Despite an overall slide in demand for cotton products worldwide, the demand for cotton in the U.S. has continued to grow. Without the growth in demand for cotton products by U.S. consumers, U.S. cotton producers would be in a significantly worse position economically.
The affect that a continued slide in cotton acreage will have on the infrastructure of the cotton industry is not known, but clearly is not good. Cotton gins have to have cotton to make money — fewer growers, fewer acres, fewer gins.
Closing a cotton gin down can be a debilitating economic hit for small, rural Southeastern communities. Building a new gin with the current financial limitations is virtually impossible.
One of the best commodity support groups, Cotton Incorporated, is already feeling the pinch of lower prices and less cotton in the U.S. That’s just a love-pinch compared to what is coming for 2010.
In 2009, Cotton Incorporated will work with a $81 million dollar budget — a high point for the organization.
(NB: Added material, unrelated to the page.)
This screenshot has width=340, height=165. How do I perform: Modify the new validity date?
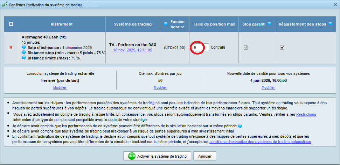(268, 87)
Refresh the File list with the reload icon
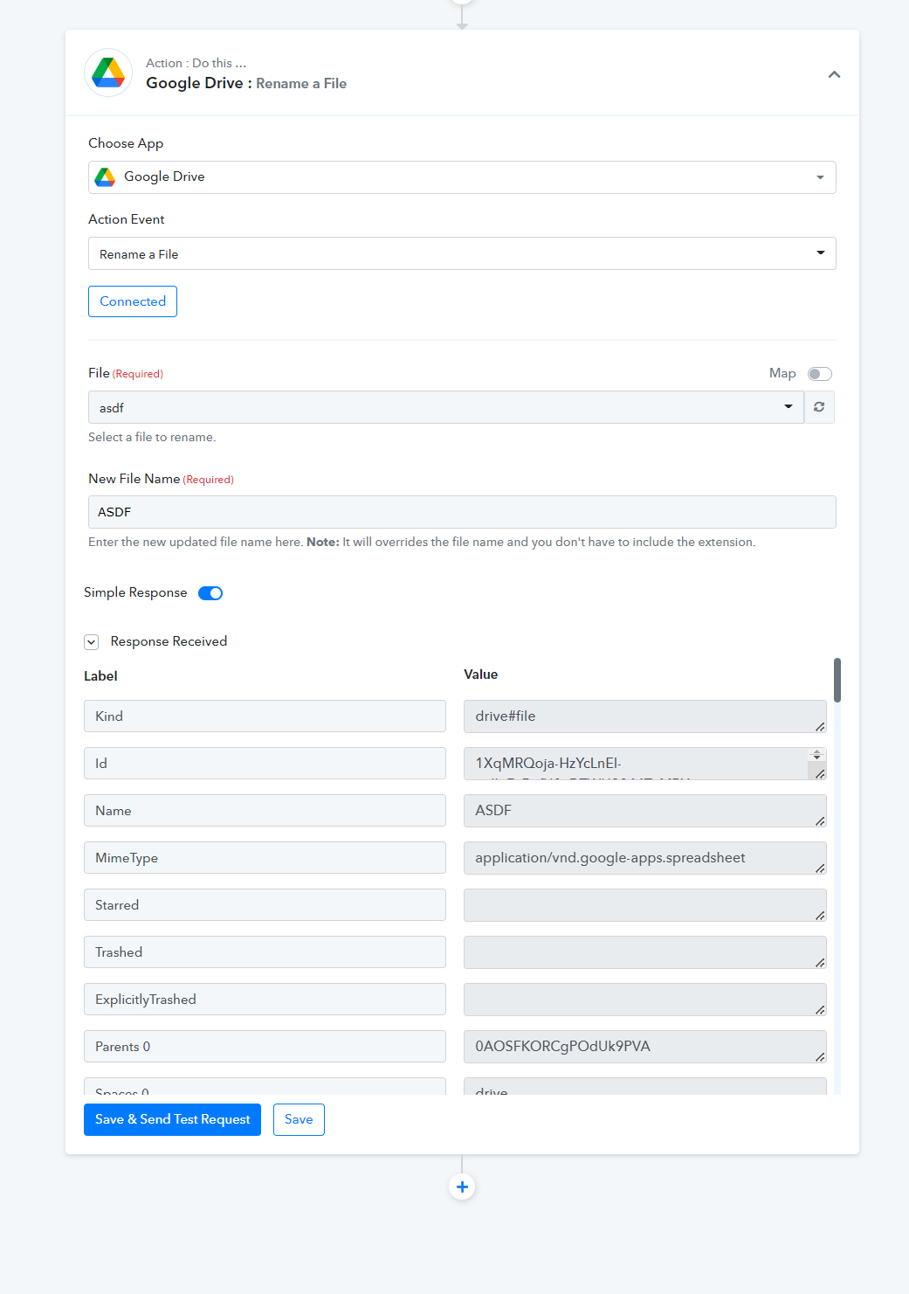Image resolution: width=909 pixels, height=1294 pixels. pyautogui.click(x=819, y=407)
In 2010, Cotton Incorporated’s budget will be cut to $67 million. This cut should not be over-looked by cotton farmers, because Cotton Incorporated is the primary reason demand for cotton products in the U.S. has continued to grow. Perhaps more importantly, Cotton Incorporated’s work in China and other cotton-producing countries has kept demand for raw cotton and cotton products from falling faster than other fibers.
Cotton Incorporated CEO Berrye Worsham says his company is in the process of a serious re-evaluation of their goals and opportunities. “We will be a different company in the future,” says Worsham, who served as a CI economist for a number of years prior to becoming the CEO.
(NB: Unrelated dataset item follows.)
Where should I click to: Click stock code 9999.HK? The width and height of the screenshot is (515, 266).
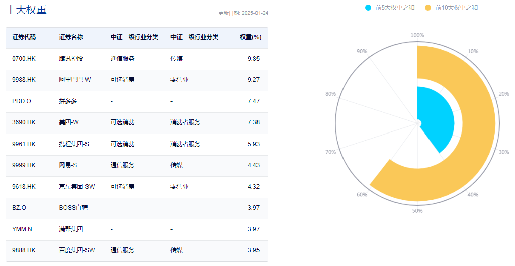point(24,165)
The ability of the cotton industry to keep demand high for its products will be a significant key to profitability, if not the survivability of the cotton industry in the Southeast. Growing the right kind of cotton for foreign mills is important to survivability, but it pales in the significance of the cotton industry to continue to develop cotton products that have global appeal to consumers.
I’m not expecting King Cotton to reclaim his crown in 2009, but I will be surprised if cotton acreage is lower in 2009 than in 2008. Despite the relatively low price for cotton, projected anywhere from 45 cents to 65 cents a pound, cotton is still a good option for hundreds of thousands of acres that are likely to come out of peanut production.
At the time the USDA did its crop intentions survey (around March 1), no peanut grower had a contract, but most planned to plant peanuts. After contracts came out — reduced acreage and 45 cents above loan value ($385 a ton) or runner-type peanuts and 90 cents above loan value ($445) per ton for Virginia-type peanuts — many growers simply could not follow through on their intention to plant peanuts. The result will be more cotton than expected, but whether it will be enough to keep cotton gins going and cotton support organizations operating at anything near needed efficiency remains to be seen.
The good news is that there is plenty of cotton seed available and a number of new varieties that give growers their best ever chance to grow high quality and high yielding cotton. For growers who have cotton harvesting equipment, filling the void in peanut acreage is a cost-effective option.